The right to privacy was also addressed in the telephone tapping case of 1988 (Kennedy v Ireland – the Kennedy being Geraldine Kennedy, later editor of this newspaper). The late judge Liam Hamilton said in that case: “The nature of the right to privacy must be such as to ensure the dignity and freedom of the individual, in the type of society envisaged by the Constitution, namely, a sovereign, independent and democratic society”.
This right to privacy has been confirmed in numerous court judgments. In a Supreme Court case also in 1988 it was stated: “a right to privacy might exist in an individual, even while travelling in the public streets”.
The practised litigant, businessman Dermot Desmond, claimed a right to privacy which, it was argued on his behalf, should exclude an investigator from obtaining from the Central Bank information concerning the businessman. The court found that the public interest justified the release of the information.
Charlie Haughey claimed the Moriarty tribunal was seeking to breach his family’s privacy rights by seeking disclosure of their finances. Again that claim failed on the grounds that this encroachment of privacy was justified by the “exigencies of the common good”. Also unsuccessful, in another case, was a claim of privacy over an Ansbacher account.
A woman who was having an affair with a married man claimed a privacy right, which was unsuccessful because she previously had sought publicity in connection with the affair.

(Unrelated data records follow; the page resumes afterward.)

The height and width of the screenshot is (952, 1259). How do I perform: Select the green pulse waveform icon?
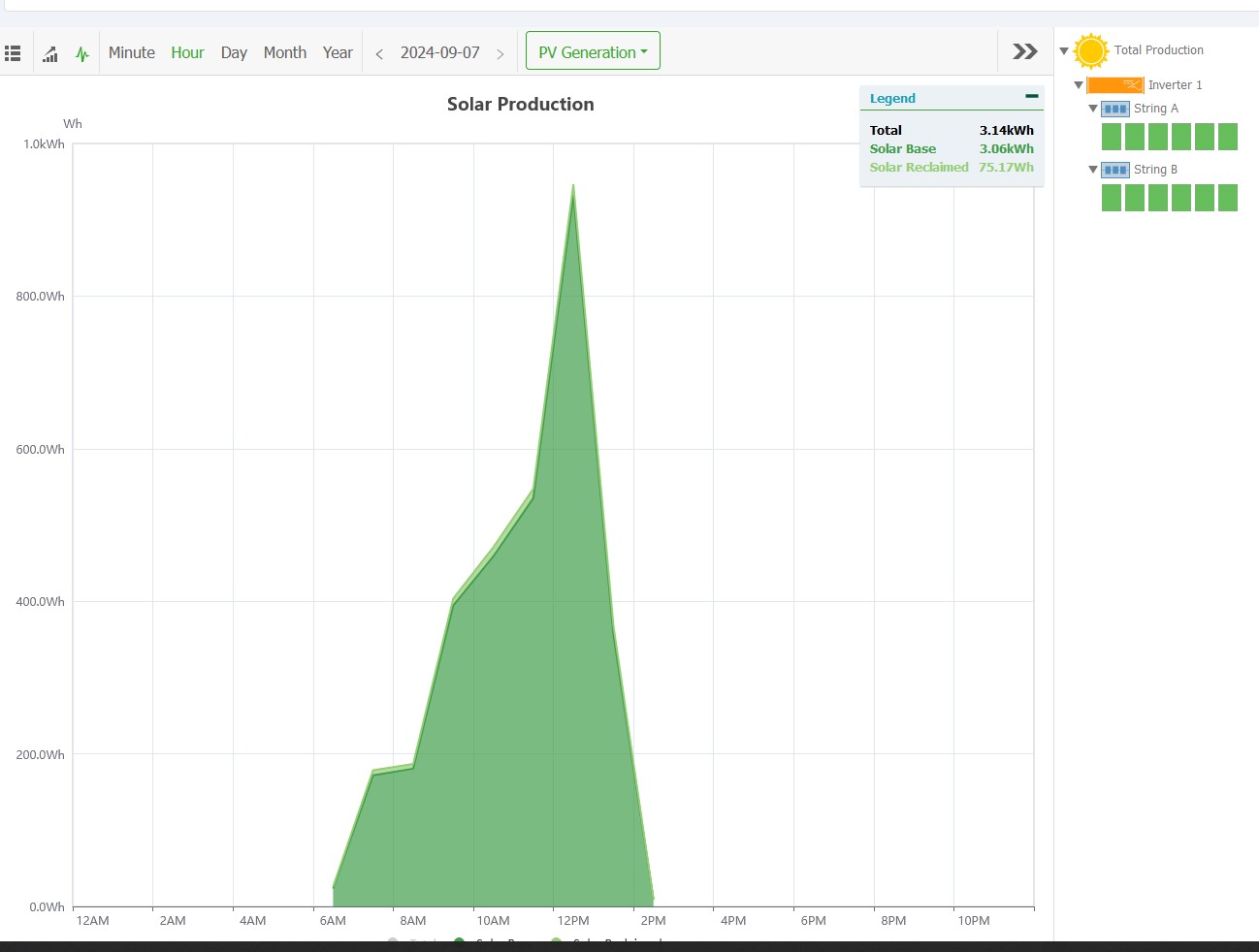82,54
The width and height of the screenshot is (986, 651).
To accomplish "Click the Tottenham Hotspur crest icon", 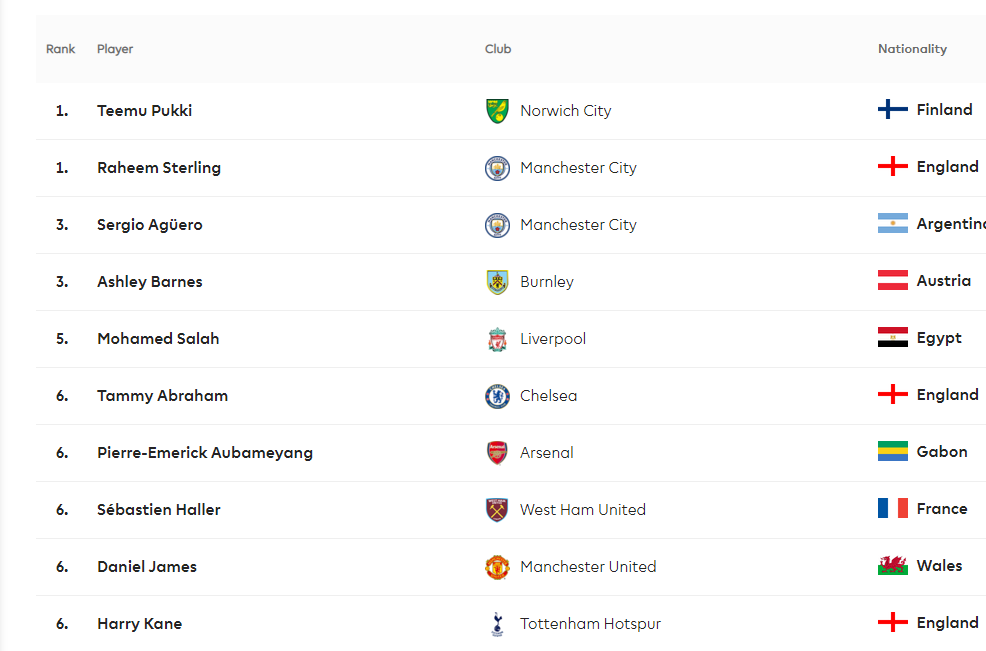I will [497, 624].
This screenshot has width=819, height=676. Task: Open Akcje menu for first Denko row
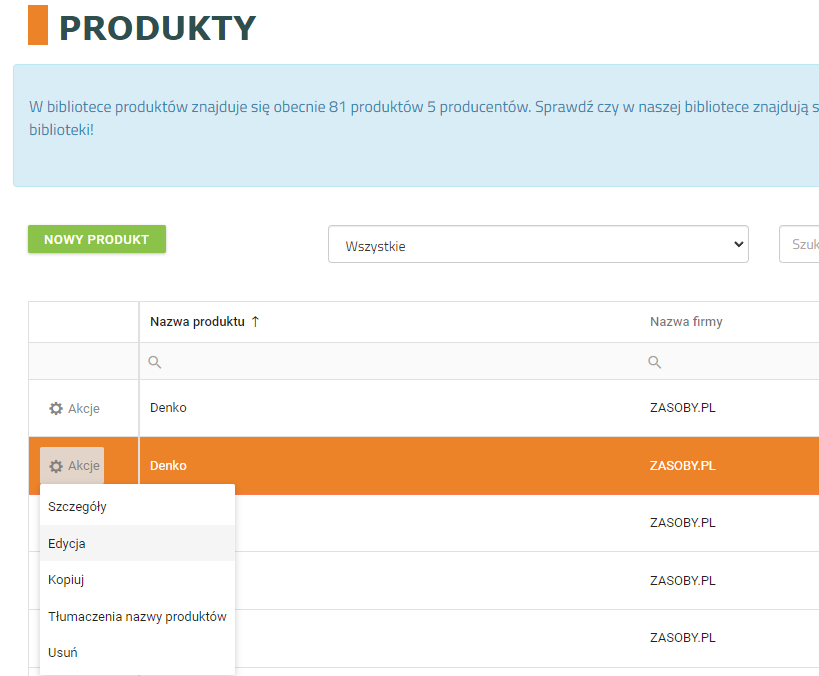(x=74, y=409)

In another case, the publication of an affair between a priest and a separated woman was deemed an unjustifiable invasion of privacy.
A claim that there had been an invasion of privacy by the use of a secret camera to expose maltreatment in a nursing home was unsuccessful because the demands of the common good justified the intrusion (that seems far-fetched, for the people whose privacy was invaded were the victims, not the perpetrators!).
So the reality is that invasion of a person’s privacy is unlawful, as of now, but that a right to privacy is not absolute and can be superseded by considerations of the common good, or by an implicit waiver of a privacy entitlement.
The excited reaction of sections of the media to the prospect of privacy legislation is usually a contrivance to justify the boosting of corporate profits at the expense of the hurtful and unjustifiable intrusion into private lives. Often this is accompanied by a claim that such legislation necessarily would curtail the exposure of injustice – usually by newspapers not even a tiny bit interested in injustice, but themselves instruments of injustice.
Michael McDowell was the author of the 2006 Privacy Bill, which avoided a definition of privacy on the grounds that this should be left to the courts. But that undermines the point of legislation. The media needs to know the boundaries of privacy and the consequences of unjustifiable invasions of privacy.
A definition might run along the lines of: privacy covers a secluded area of a person’s private life, her/his relationships, health, interests and activities, in so far as these do not impinge upon the legitimate public interest, including the equal and rightful entitlements of others.
The going rate for a legal definition is 5,000 guineas, 8,000 guineas if in Latin.